5000 Volts – I’m On Fire

29th March 2021 · 1970s, 1975, Music

I was still riding around on my Raleigh Chopper bike, thinking I was cool, when Tina Charles (nee Hoskins) burst into the charts with what may be our first home-grown disco hit, I’m On Fire.

Disco was born in the dance clubs of New York and it’s fair to say that the UK was not its natural home in an era of Wimpy bars and Austin Allegros.

There was something of a sexy-older-sister vibe about Tina, a fuller-figured East End girl and a kind of precursor of Sally James on Tiswas.

She was the singer of 5000 Volts, a group formed by Martin Aston with a rotating cast of session musicians, and this song started life as the B-side of a flop single called Bye Love until radio DJs flipped it over and it rose to no.4 in the chart.

For contractual reasons Tina could not be credited on the single and was replaced on Top of the Pops by a Hammer Horror actress called Luan Peters (aka Karol Keyes), though the clip above is definitely her.

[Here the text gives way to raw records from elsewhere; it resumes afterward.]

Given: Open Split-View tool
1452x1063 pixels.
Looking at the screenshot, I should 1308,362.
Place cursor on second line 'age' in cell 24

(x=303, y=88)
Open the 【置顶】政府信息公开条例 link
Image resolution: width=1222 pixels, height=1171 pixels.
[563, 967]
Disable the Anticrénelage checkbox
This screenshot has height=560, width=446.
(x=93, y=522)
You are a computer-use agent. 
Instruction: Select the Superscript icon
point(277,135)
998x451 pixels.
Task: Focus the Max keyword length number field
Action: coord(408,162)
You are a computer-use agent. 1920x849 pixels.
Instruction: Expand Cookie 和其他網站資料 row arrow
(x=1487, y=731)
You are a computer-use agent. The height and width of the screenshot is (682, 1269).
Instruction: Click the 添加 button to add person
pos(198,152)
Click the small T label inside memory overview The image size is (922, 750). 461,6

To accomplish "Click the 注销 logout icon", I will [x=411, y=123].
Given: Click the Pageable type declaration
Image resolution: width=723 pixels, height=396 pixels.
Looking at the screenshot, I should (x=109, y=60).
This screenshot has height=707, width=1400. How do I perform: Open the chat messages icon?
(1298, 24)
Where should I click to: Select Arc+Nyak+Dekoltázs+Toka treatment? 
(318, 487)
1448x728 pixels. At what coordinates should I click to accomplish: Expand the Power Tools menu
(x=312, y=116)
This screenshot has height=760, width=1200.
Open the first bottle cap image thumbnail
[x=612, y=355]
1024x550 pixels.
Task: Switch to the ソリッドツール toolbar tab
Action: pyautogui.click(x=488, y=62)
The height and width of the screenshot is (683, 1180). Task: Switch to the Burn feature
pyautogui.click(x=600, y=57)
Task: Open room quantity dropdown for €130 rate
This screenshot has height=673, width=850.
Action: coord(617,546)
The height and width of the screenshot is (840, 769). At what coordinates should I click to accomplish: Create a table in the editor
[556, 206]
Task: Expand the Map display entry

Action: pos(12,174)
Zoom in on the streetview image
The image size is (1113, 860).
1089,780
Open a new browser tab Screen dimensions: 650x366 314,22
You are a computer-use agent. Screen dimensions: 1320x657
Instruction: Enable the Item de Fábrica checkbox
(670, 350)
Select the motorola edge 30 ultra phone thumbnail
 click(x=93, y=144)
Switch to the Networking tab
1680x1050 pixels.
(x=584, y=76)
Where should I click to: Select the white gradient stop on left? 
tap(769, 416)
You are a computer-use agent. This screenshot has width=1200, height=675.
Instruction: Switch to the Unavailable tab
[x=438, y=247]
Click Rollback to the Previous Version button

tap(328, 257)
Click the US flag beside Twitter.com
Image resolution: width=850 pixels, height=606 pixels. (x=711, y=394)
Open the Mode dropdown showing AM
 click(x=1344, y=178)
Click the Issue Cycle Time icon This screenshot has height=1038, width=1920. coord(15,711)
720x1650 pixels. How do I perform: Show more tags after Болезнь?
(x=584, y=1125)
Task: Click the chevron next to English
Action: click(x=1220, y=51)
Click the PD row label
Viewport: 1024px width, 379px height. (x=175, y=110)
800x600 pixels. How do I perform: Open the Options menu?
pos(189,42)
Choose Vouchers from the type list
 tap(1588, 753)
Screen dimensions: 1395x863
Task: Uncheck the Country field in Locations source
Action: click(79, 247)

She’d been around a while, making her first solo single in 1969 – accompanied by an unknown session pianist called Reg Dwight – and first earned a living impersonating pop stars on those cheap ‘Top of the Pops’ compilations featuring terrible cover versions of the hits of the day, and terrible covers usually featuring a dolly bird in a crochet bikini on the cover.

Advancing to TV, Tina took her talents to The Two Ronnies (singing Ruby Tuesday and River Deep, Mountain High) and graduated to session work, singing the backing vocals on Cockney Rebel’s chart topper Make Me Smile with her friend Linda Lewis.

This infectious slice of pop-disco – almost identitcal to the later disco hit Black Is Black – brought Tina her first hit and soon after this she went solo and topped the chart with I Love To Love.